Oh, I haven't talked about my spending spree last Thursday. I bought the router for the new computers in our house, and that cost 100 bucks. Then, I got a cooler for my laptop, at the insistence of Lennert, whom I swear takes care of my laptop more than I do, for 60 bucks. Then I decided that I should get my brother a birthday present, and got him a Fossil watch at $148. If my memory serves me well, that should be the most expensive present to date. The closest ones would be $130, and $125 respectively. I thought it was only fitting that I spend the most on my brother, cause, well, I almost never get him a present, and that just isn't right. Even though I missed his birthday by a day, its never too late.
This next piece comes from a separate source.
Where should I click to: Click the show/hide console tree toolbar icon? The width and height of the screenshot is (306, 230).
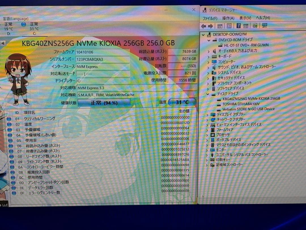coord(220,26)
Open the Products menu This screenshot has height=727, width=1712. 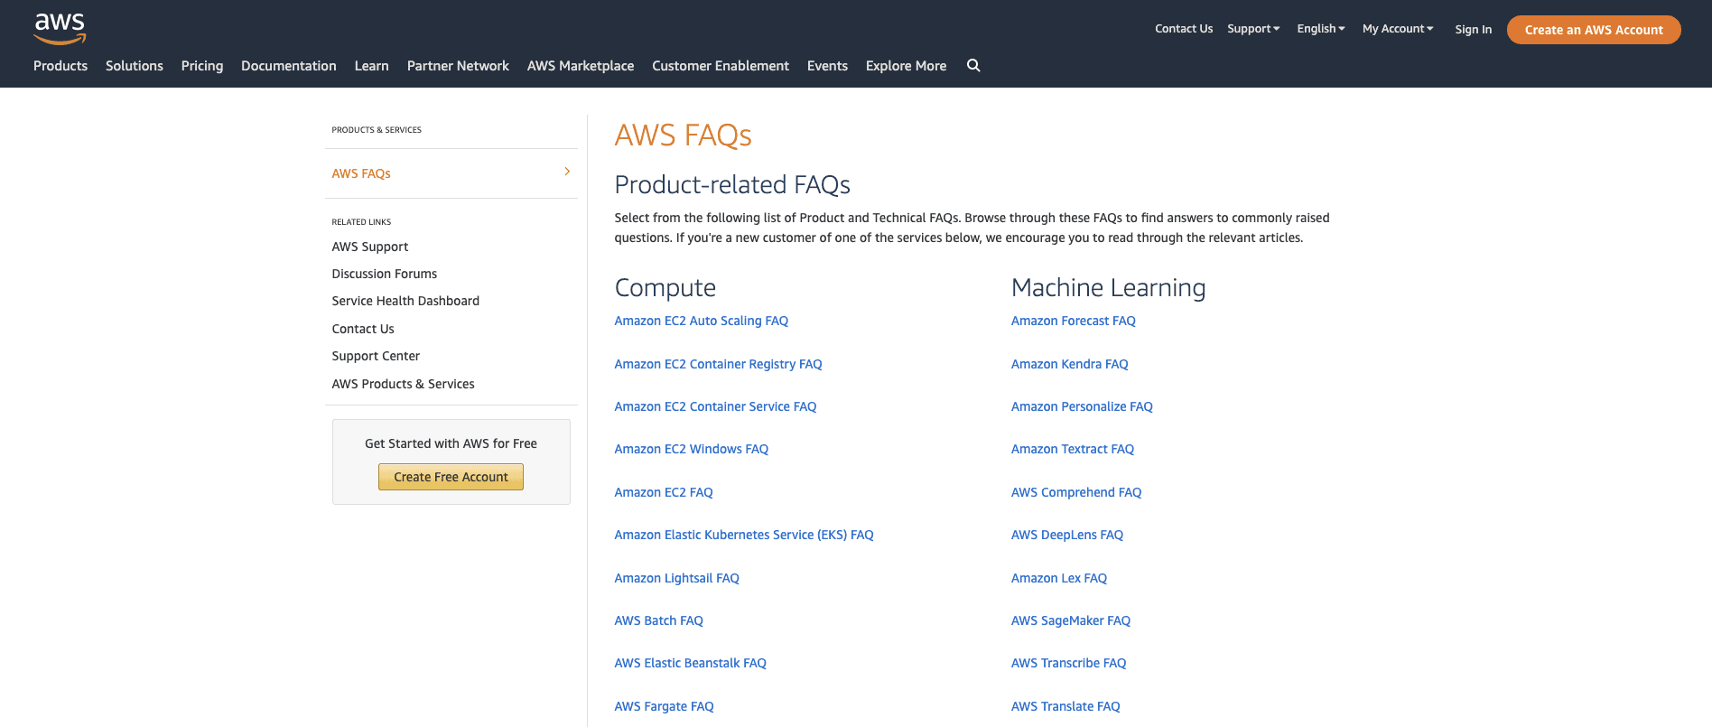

So, to date, I realized that I've already spent 600 bucks on others. Its time I started spending on myself. Or saving up.
I bought and watched Dreamcatcher. It is beautiful, visually, and it totally smacks of a novel. Its like, the plot is rushing to different points of the story, and the viewer is left behind trying to catch up. But, well, it's a interesting story, and I might pick up the novel if I ever find the time to.
I'll need to add to the 4N entry soon. Came up with alot of ideas the other day, and it'll prove to be an interesting read in future.
Maureen was having a friendly bout of verbal sparring the other day with me, about fidelity. I had wanted to present my valid points in here, but I guess there isn't really any point in doing so, so I'll pass.
This week's been a monotonous week as I work to clear off the remains of my MTGO cards. Next entry would be something less mundane, hopefully. Will end here for now.